5 reasons you aren’t selling contract training services
By Layne Harpine, LERN Senior Consultant Layne Harpine will be presenting at the big LERN Annual Conference in Orlando, Nov. 21-23, on Internal Marketing for Contract Training Units.
You can’t get people to buy training and other services if you can’t get them to talk to you. Here are five reasons why your clients may be ‘stuck’ in the pre-buying stages. If even one of these reasons resonates, you could turn a rejection into an opportunity by knowing what the barrier is and by creating an antidote to the block.
1. You don’t see what I need.
Well, it happens. You stop by someone’s business and they say they don’t need training or consulting. It could be true. Or it might be that they need it and can’t afford it, or that management doesn’t support training. In any case, you could still leave an inspirational article, or something else of value. At the very least, you can leave a card and good feelings in your wake.
2. I’m too busy to talk to you.
Who isn’t busy? If you stop by two or three times and someone is too busy to talk to you, it could actually be true. Don’t be discouraged. This is not yet a key client with whom you can spend a lot of time, but don’t write them off right away. Leave a flyer or article and your card. When you’re in the neighborhood, stop by again. Not much invested, so not much is risked.
3. You’re too businesslike and not human enough to pique my interest.

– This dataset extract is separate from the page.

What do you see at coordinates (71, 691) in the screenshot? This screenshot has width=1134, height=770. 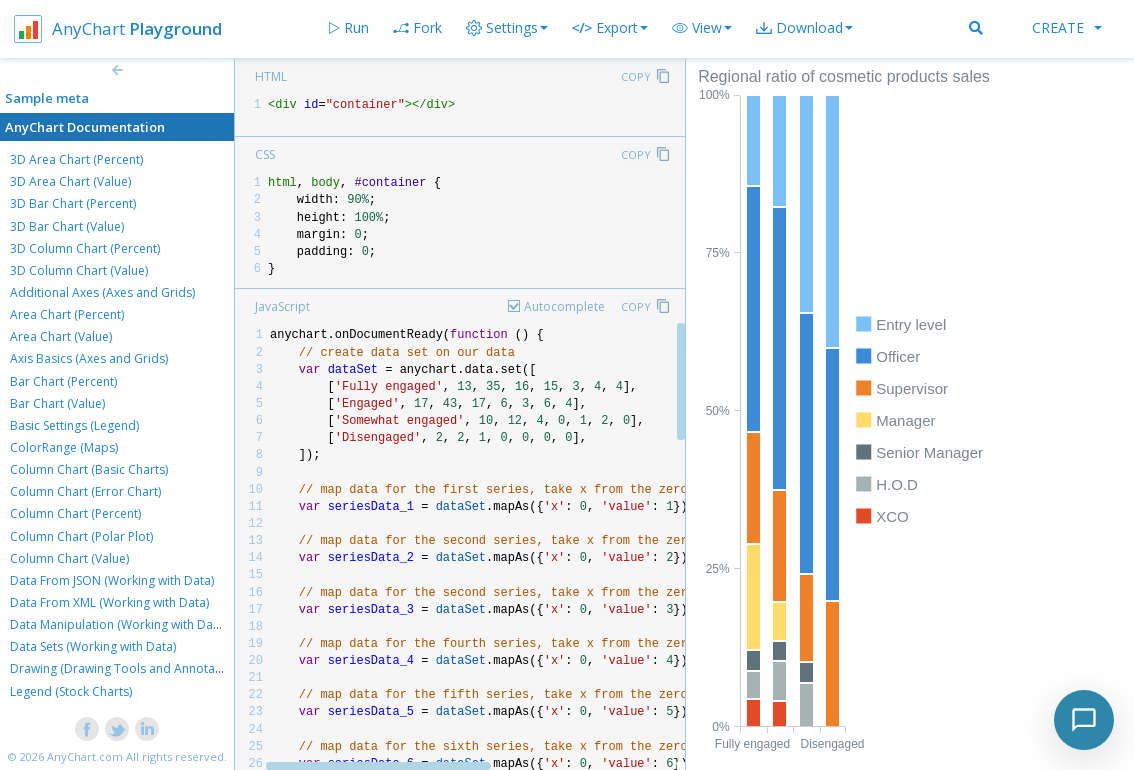 I see `Legend (Stock Charts)` at bounding box center [71, 691].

We like to do business with professional, competent people, but we also like to work with people who are warm, fun and above all, who are human–which really means that we relate to them on some level or we think they relate to us. The best way for people to get the sense that you’re warm is for you to take interest in them and to ask polite, but genuine questions. If they raise a subject, follow it a little and ask questions to learn more. One conversation often leads to another, and sociology tells us that proximity leads to relationship.
4. You’re talking to me, but I am not a decision maker.
If the person you’re talking to isn’t the decision maker for buying training services, they may not have much interest in talking to you. On other hand, if they aren’t the person responsible for making those decisions, you don’t want to talk to them for long, either. This doesn’t mean that you shouldn’t get to know them. The more contacts you have inside a company, the better. This includes all rungs on the corporate ladder. A person who has no decision making authority may still know quite a bit about the business, including how to get to the decision makers. Word travels fast inside businesses, and you never know who is networked to whom. The key is to spend an appropriate amount of time with each person and remember that your goal is to get to talk to the decision makers, eventually.
5. You haven’t told me anything I don’t already know.
It’s hard to want to talk to people who don’t have anything of particular value to say. Before you go into a business, learn as much as you can about who they are and what they do, and engage people in useful and meaningful conversation. If you know something useful, even something indirectly related to their work or community, they’ll be more interested in talking to you.